(Work task):
Could you set down exactly the lines of the data below, starting at the one that holds "togel macau (908, 561)" and ending at the one that holds "slot bet 100 (479, 2106)", both included, and only those?

(Data for the task):
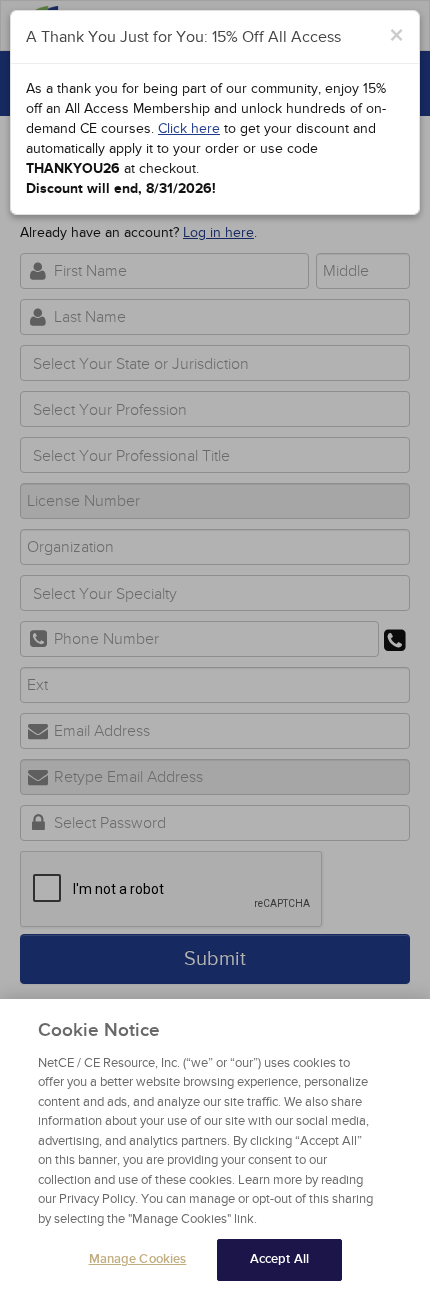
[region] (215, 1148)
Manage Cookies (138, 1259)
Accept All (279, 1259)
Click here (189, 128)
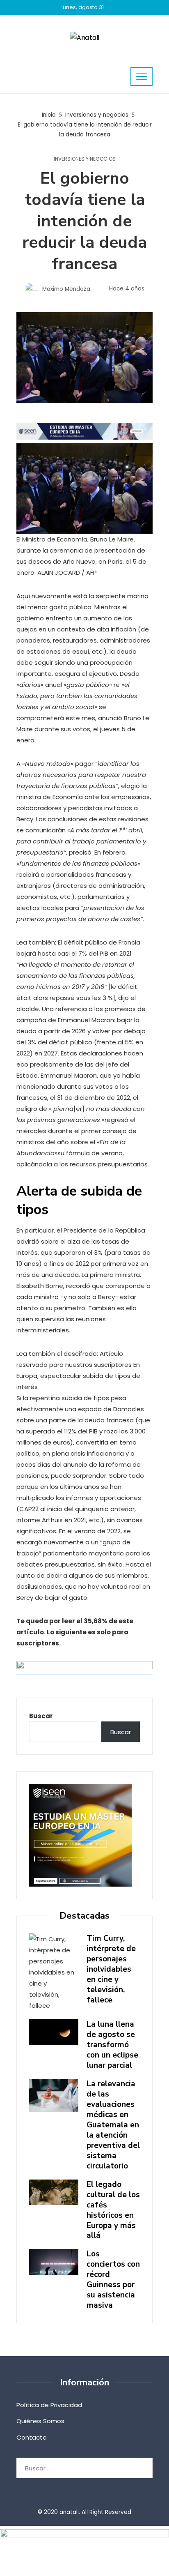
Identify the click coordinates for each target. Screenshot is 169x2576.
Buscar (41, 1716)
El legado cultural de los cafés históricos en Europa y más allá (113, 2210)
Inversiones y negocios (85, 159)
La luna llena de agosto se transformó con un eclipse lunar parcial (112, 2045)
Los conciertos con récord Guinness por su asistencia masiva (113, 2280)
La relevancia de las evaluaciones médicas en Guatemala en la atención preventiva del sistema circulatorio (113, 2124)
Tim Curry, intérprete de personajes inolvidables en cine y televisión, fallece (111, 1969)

...

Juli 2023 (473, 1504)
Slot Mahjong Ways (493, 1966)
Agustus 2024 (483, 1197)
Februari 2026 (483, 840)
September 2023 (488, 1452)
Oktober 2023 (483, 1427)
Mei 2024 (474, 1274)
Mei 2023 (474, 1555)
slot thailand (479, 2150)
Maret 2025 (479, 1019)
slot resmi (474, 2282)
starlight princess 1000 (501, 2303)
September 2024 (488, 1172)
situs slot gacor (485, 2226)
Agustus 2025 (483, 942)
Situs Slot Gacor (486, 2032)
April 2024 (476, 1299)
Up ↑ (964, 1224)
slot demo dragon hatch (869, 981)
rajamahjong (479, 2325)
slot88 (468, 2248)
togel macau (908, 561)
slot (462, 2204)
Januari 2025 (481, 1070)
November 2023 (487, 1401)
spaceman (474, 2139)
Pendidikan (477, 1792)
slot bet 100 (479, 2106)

(Task solution):
togel macau (908, 561)
slot (462, 2204)
Januari 2025 (481, 1070)
November 2023 (487, 1401)
spaceman (474, 2139)
Pendidikan (477, 1792)
slot bet 100 (479, 2106)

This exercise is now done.